Exercise aim -
Return each line of the data below that contains the string "menu". Case counts.

[Start]

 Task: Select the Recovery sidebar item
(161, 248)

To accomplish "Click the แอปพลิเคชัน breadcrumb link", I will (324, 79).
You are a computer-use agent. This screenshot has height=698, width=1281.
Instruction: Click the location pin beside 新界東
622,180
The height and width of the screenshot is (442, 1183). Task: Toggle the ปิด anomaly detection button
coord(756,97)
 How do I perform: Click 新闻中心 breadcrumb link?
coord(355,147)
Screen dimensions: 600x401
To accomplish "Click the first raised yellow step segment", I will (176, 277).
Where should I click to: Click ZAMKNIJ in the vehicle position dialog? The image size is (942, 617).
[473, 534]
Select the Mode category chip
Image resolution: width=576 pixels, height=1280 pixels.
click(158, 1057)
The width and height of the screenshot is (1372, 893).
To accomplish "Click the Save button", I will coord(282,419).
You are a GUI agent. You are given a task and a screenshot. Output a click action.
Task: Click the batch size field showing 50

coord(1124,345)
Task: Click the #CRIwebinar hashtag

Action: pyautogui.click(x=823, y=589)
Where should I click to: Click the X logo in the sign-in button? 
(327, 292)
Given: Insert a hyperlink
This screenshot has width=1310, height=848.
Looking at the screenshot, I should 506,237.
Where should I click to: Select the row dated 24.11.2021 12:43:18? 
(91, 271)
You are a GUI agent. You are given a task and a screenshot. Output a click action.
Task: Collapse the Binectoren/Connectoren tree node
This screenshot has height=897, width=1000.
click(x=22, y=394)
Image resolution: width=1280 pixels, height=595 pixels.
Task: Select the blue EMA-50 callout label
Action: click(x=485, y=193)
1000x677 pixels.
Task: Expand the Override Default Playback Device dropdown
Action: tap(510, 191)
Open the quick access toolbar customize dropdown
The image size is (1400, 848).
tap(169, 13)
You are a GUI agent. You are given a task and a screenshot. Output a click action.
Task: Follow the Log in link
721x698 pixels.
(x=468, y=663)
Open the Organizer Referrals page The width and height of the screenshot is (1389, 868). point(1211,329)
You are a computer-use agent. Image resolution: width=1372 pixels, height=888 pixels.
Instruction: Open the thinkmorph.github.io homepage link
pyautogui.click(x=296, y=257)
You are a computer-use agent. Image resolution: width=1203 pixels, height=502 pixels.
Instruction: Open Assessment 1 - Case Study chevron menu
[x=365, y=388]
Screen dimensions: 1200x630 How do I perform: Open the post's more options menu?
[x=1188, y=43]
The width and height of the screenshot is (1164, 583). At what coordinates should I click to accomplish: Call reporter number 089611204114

[End]

Task result -
Instruction: Open Assessment 1 - Case Study chevron menu
Screen dimensions: 1200x630 How do I perform: Open the post's more options menu?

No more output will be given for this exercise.